The audience can boil it all down on their own.  Or can they?  In “What Are Journalists For?” Rosen writes:  “The point of having journalists around is not to produce attention, but to make our attention more productive” (1999, p. 295).  This would indicate that a journalist’s job is to filter information down to what the we need to know and then communicate it very quickly.  How does the journalist decide what we need to know?  Could a machine make these decisions?  Such questions are among those here addressed.

Technology is giving shape to journalism in the year 2001.  New machines are encroaching upon journalistic territories, including those as sacrosanct as writing and editing.  Technology is also giving non-journalists a chance to do journalists’ jobs.  Newsmen and newswomen must adapt the way they approach their profession in order to remain necessary and important. 

Transcribers need to become cameramen. 

Building the machine

If it were possible to build a journalist machine capable of all the same things as a  modern journalist, what would the machine do?  Just as engineers must first define the specific tasks a new product must perform, we too can use a journalist machine as a way of specifying exactly what journalists do, or need to start doing.  “Now is a good time to ask what journalists should be doing, in the pragmatic tradition for which Americans are well known.  A good pragmatist takes a look at the present state of things before coming to working principles; and so it is for journalism” (Rosen, p. 300).  Journalists need to change the focus of their efforts if certain tasks inherent to their jobs can be done quicker or better by a machine.

* * * * *

(Exercise instructions):
1/ Reproduce everything in the journalism passage from "If it were possible" down to "by a machine.".
2/ Carry the essay on journalists and machines forward from its last sentence.

(Supplied information):
* * * * *

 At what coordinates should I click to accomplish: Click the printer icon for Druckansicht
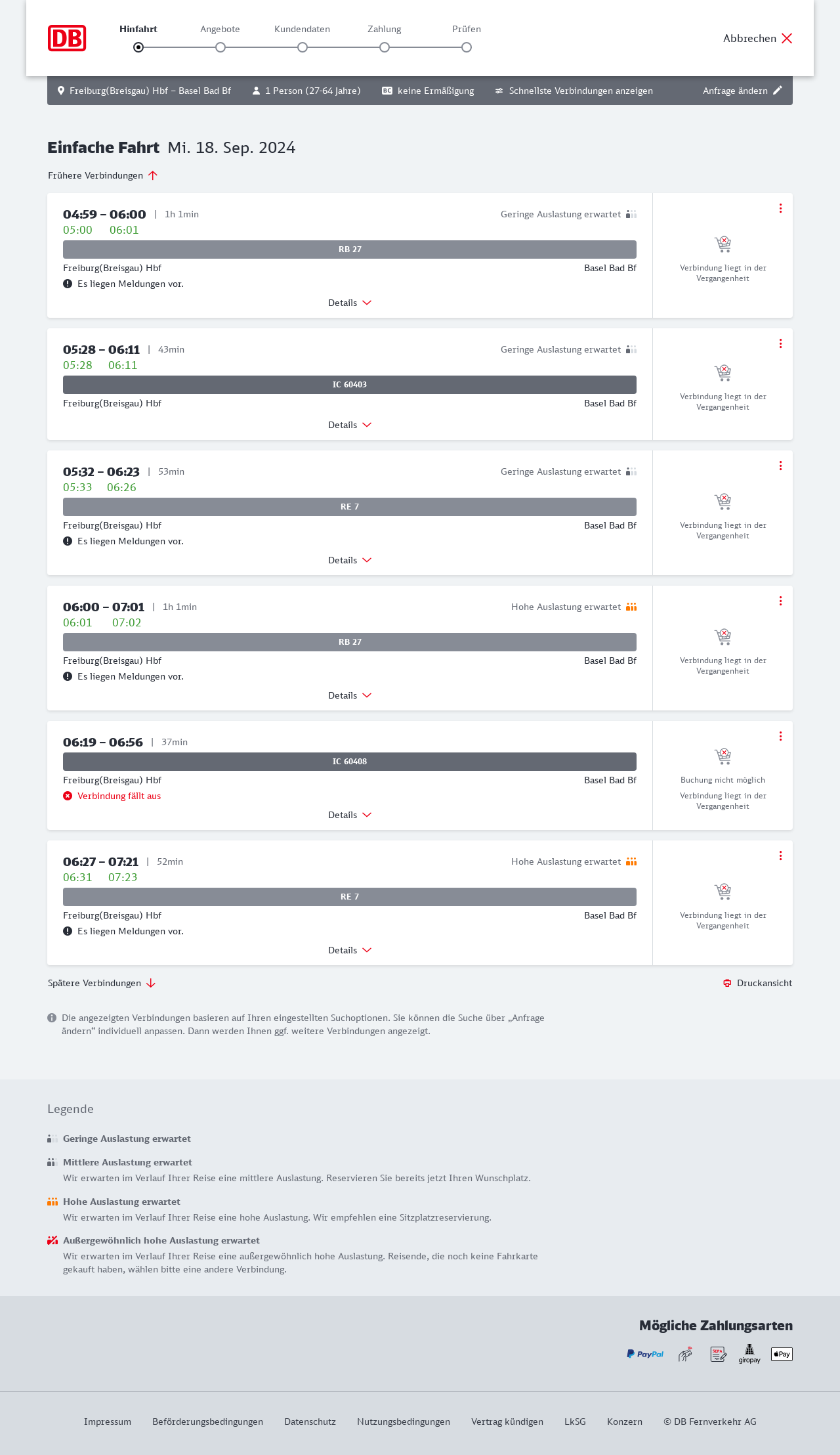727,983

* * * * *

(Results for each task):
1/
If it were possible to build a journalist machine capable of all the same things as a  modern journalist, what would the machine do?  Just as engineers must first define the specific tasks a new product must perform, we too can use a journalist machine as a way of specifying exactly what journalists do, or need to start doing.  “Now is a good time to ask what journalists should be doing, in the pragmatic tradition for which Americans are well known.  A good pragmatist takes a look at the present state of things before coming to working principles; and so it is for journalism” (Rosen, p. 300).  Journalists need to change the focus of their efforts if certain tasks inherent to their jobs can be done quicker or better by a machine.

2/
The dictionary defines journalism as “collection, writing, editing, and dissemination of news through the media” (Webster’s II New Riverside University Dictionary, 1988).  A journalist’s skill set, it can then be deduced, must first include the means of acquiring news, which in turn means the ability to seek news out, wherever it may be occurring (or hiding).  These conclusions may sound mundane, fodder for introductory journalism courses.  But only with such an elementary treatment of a craft such as journalism is it possible to grasp its core elements.  These elements must be made excruciatingly clear in order to design a machine that can perform tasks a person takes for granted.

So can a machine be taught to seek out news?  First it must know what news is.  News, according to the dictionary, is “recent events and happenings, especially those that are notable and unusual” (Webster’s II New Riverside University Dictionary).  Machines are certainly capable of pattern recognition and can detect a deviation in a series, for instance a man biting a dog after a long string of dog bites.  Computers coupled to cameras can detect visual pattern deviations as well, such as a car driving on a sidewalk.  A software program could be written to retrieve all of the daily police reports from a database and pick out a trend or anomaly, such as an unusually high number of rapes in a certain zip code or the first rape ever in another.  It could also crosscheck the same police reports with a list of notable people or compare the number of African-Americans  pulled over to the number of whites.

Journalists already use existing versions of this imagined software to analyze information in databases in search of newsworthy items on their own.  “Using a computer and a modem, reporters can now…do the following:  access vast amounts of information not otherwise readily available; check references in more dictionaries, encyclopedias, gazetteers, almanacs and glossaries than they ever believed existed; locate and contact sources and experts; search archives of news stories; store this information; speedily manipulate it; load information into a database; and search and analyze the database” (Randall, 2000, p. 86).  The evolution of the technology journalists use to do all these things will be programs that can not only pore over data, but know what to look for on their own.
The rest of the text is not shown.